Exercise details |
Nothing but a full, exact copy of the data is needed.

[Saved entries]
-.-.-
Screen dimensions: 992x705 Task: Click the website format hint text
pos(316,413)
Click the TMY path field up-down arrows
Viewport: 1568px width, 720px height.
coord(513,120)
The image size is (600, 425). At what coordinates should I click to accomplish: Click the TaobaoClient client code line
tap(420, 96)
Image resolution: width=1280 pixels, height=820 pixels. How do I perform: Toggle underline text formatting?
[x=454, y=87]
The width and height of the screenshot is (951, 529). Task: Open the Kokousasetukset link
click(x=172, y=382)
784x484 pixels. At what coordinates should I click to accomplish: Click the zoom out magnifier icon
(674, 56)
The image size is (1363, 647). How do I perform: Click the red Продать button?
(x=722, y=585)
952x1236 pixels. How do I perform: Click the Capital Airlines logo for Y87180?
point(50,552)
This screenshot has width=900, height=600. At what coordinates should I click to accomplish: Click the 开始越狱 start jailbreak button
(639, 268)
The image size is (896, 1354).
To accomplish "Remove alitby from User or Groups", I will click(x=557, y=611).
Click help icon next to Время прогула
-.-.-
Answer box |
Screen dimensions: 992x705 Task: Click the website format hint text
pos(316,413)
Click the TMY path field up-down arrows
Viewport: 1568px width, 720px height.
coord(513,120)
The image size is (600, 425). At what coordinates should I click to accomplish: Click the TaobaoClient client code line
tap(420, 96)
Image resolution: width=1280 pixels, height=820 pixels. How do I perform: Toggle underline text formatting?
[x=454, y=87]
The width and height of the screenshot is (951, 529). Task: Open the Kokousasetukset link
click(x=172, y=382)
784x484 pixels. At what coordinates should I click to accomplish: Click the zoom out magnifier icon
(674, 56)
The image size is (1363, 647). How do I perform: Click the red Продать button?
(x=722, y=585)
952x1236 pixels. How do I perform: Click the Capital Airlines logo for Y87180?
point(50,552)
This screenshot has width=900, height=600. At what coordinates should I click to accomplish: Click the 开始越狱 start jailbreak button
(639, 268)
The image size is (896, 1354).
To accomplish "Remove alitby from User or Groups", I will click(x=557, y=611).
Click help icon next to Время прогула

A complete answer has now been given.